Every entry gets copied exactly. No images go into the copy.

Information provided —
■ ■ ■ ■

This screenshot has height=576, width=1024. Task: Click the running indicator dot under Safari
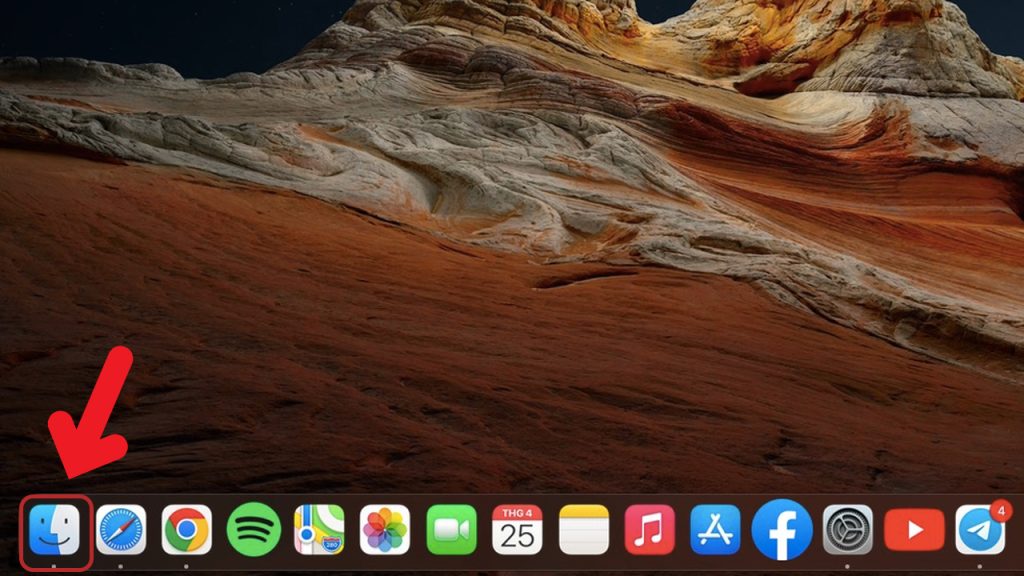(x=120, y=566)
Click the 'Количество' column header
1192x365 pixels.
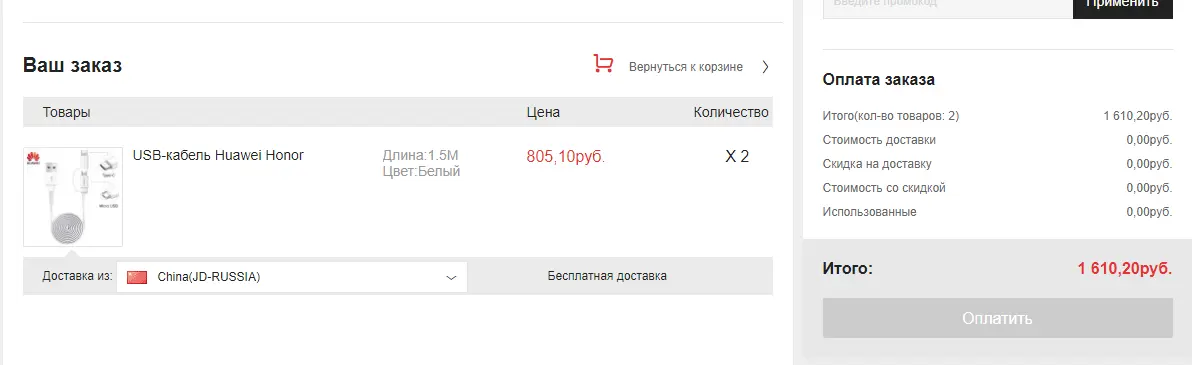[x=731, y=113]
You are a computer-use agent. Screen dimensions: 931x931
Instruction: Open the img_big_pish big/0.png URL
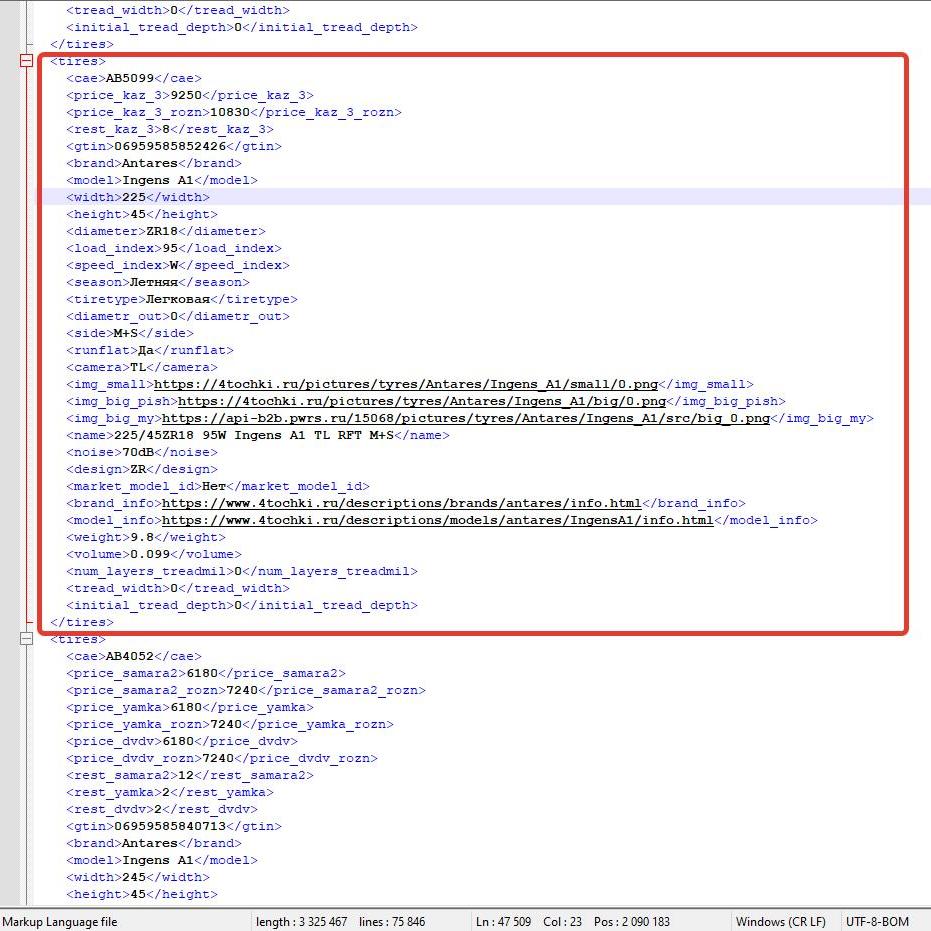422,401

■ ■ ■ ■

Answer to this exercise —
This screenshot has height=576, width=1024. Task: Click the running indicator dot under Safari
(x=120, y=566)
Click the 'Количество' column header
1192x365 pixels.
[x=731, y=113]
You are a computer-use agent. Screen dimensions: 931x931
Instruction: Open the img_big_pish big/0.png URL
422,401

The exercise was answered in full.